[Haskell] Infinite, open, statically constrained HLists

Thu Oct 26 03:38:38 EDT 2006

We show a presentation of heterogeneous sequences that admits infinite
sequences and permits post-hoc addition of new elements, even to an
already infinite sequence. We can also assert static constraints,
e.g., the sequence must be made of non-decreasing Peano numerals. Our
sequences permit all the common operations such as `head', `tail',
`cons', `map', `take' and `fold'. It is a type error to attempt to
take `head' of an empty sequence. Any finite sequence is
inter-convertible with the HCons-based HList.

The full code is available at
	http://darcs.haskell.org/HList/CHList.hs

The presentation is inspired by the problem posed by Greg Buchholz on
the following thread:

  http://www.haskell.org/pipermail/haskell-cafe/2006-October/018948.html
  http://www.haskell.org/pipermail/haskell-cafe/2006-October/019030.html

He observed how easy it is to define _some_ (potentially) infinite
heterogeneous data structures. For example,

	data SeqI a = ConsI a (SeqI (S a)) | NilI

defines the type of a sub-sequence of the sequence of natural Peano
numerals. We can construct finite 
	seqi1 = ConsI Z (ConsI (S Z) NilI)
and even infinite sequences
	seqi_inf :: n -> SeqI n
	seqi_inf n = ConsI n (seqi_inf (S n))
but not
	seqi2 = ConsI Z (ConsI Z NilI)
The latter ill-formed sequence is ill-typed. However, it is difficult
to generalize these constructions, for example, to the sequences of
Fibonacci Peano numerals or to the sequences of non-decreasing Peano
numerals.

The HList presentation, with familiar "HCons a b" and "HNil" types,
makes it straightforward to define sequences with arbitrary
constraints on the adjacent elements. The structure of such HList
values is reflected in their types, and so we can statically constrain
them. Alas, the type of an HList has as many HCons type constructors as
there are HCons data constructors. That seems to rule out infinite
sequences.

There is a trivial way out of this predicament, via a different
presentation. A sequence is a partial function from a range of natural
numbers. In other words, a sequence is a mapping from a Natural number
to {HNothing, HJust a}. We consider the HNothing element with the
smallest index to be the end of the sequence. This obvious idea leads
to the straightforward implementation:

> class Nat n => CHList l n r | l n -> r where
>     chel :: l -> n -> r
>     chel = undefined
>
> -- Default `cut-off' instance
> instance (Nat n, TypeCast r HNothing) => CHList l n r

where

> data HNothing = HNothing
> newtype HJust x = HJust x
> fromHJust (HJust x) = x		-- this is the total function!
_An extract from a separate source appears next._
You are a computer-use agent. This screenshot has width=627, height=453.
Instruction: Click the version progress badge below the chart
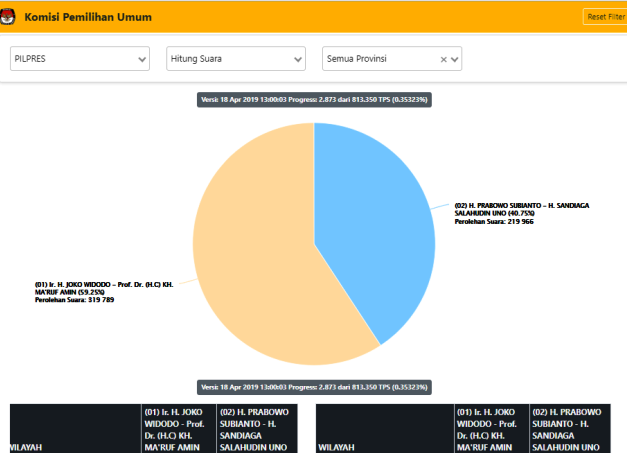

The class 'CHList l n r' establishes the n-th element of the sequence
named 'l' to be 'r'. The empty sequence is defined then by the single
declaration:

> data LEmpty = LEmpty

Here is a bit more elaborate sequence, of two elements. Both are
Ints. Homogeneous sequences are just a subset of heterogenous ones.

> data L1 = L1
> instance CHList L1 Z (HJust Int) where
>     chel _ _ = HJust 0
> instance CHList L1 (S Z) (HJust Int) where
>     chel _ _ = HJust 1

We can convert such sequences to the regular HList; this is quite
handy for showing them. For example, 

> test1 = show $ chl_to_hl L1

yields "HCons 0 (HCons 1 HNil)"

Not surprisingly, we can implement all of the common List API, for
example,

> cl_head l = fromHJust (chel l Z)

It will be a type error attempting to apply cl_head to an empty
sequence. We can define tail

> newtype CLTail l = CLTail l
> instance (Nat n, CHList l (S n) r) => CHList (CLTail l) n r where
>     chel (CLTail l) n = chel l (S n)
>
> -- ensure the list to take the tail of is non-empty
> cl_tail :: CHList l Z (HJust e) => l -> CLTail l
> cl_tail l = CLTail l
>
> test_h3 = cl_head (cl_tail L1) -- 1

and cons

> data CLCons a l = CLCons a l
> cl_cons = CLCons
>
> instance CHList (CLCons a l) Z (HJust a) where
>     chel (CLCons x _ ) _ = HJust x
>
> instance (Nat n, CHList l n r) => CHList (CLCons a l) (S n) r where
>     chel (CLCons _ l) (S n) = chel l n

after which we can introduce and extend our sequences in the `normal'
way:

> test_c1 = cl_head (cl_tail (cl_cons ((-2)::Int) (cl_cons ((-1)::Int) L1)))
> test_c2 = cl_head (cl_tail (cl_cons () (cl_cons True LEmpty)))
> test_c3 = show $ chl_to_hl $ cl_cons () L1

Defining other functions like `take', `map' and `fold' is
straightforward and elided. The latter require the generalized `Apply'
class defined in the HList library. We can write, for example,

> test_m1 = cl_map (succ :: Int->Int) L1
> test_m2 = show $ chl_to_hl test_m1

because regular functions are already instances of the Apply class and
so apply-able. It is worth noting a close resemblance between test_m1
above and

> test_m1' = map (succ :: Int->Int) l1
>     where l1 = [0,1]

The difference seems to be in the case of the identifier: `l1' vs
`L1'. Indeed, both l1 and L1 _denote_ certain values. The rules of
looking up the value given the name are implicit in the case of l1 and
explicit (and defined by us) in the case of L1. The type-checking is
more explicit in the latter case too -- that's why we are able to
assert more constraints, as we shall see soon.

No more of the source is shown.